> **BRIEF**: Your reply should be an exact copy of the lines from the one that holds "Click the App" to the end of the data below.

Stored items:
[Start of Attachment]

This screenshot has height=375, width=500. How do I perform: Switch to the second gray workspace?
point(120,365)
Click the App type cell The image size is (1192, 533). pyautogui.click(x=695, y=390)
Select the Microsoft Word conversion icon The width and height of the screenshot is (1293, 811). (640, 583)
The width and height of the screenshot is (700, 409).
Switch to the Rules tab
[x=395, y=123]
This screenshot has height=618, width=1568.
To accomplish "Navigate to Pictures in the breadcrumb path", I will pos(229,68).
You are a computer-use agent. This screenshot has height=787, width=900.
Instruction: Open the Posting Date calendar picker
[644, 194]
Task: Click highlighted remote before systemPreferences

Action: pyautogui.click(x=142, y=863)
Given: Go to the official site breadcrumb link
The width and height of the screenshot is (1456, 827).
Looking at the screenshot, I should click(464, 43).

[End of Attachment]

> **YOUR RESPONSE**:
Click the App type cell The image size is (1192, 533). pyautogui.click(x=695, y=390)
Select the Microsoft Word conversion icon The width and height of the screenshot is (1293, 811). (640, 583)
The width and height of the screenshot is (700, 409).
Switch to the Rules tab
[x=395, y=123]
This screenshot has height=618, width=1568.
To accomplish "Navigate to Pictures in the breadcrumb path", I will pos(229,68).
You are a computer-use agent. This screenshot has height=787, width=900.
Instruction: Open the Posting Date calendar picker
[644, 194]
Task: Click highlighted remote before systemPreferences

Action: pyautogui.click(x=142, y=863)
Given: Go to the official site breadcrumb link
The width and height of the screenshot is (1456, 827).
Looking at the screenshot, I should click(464, 43).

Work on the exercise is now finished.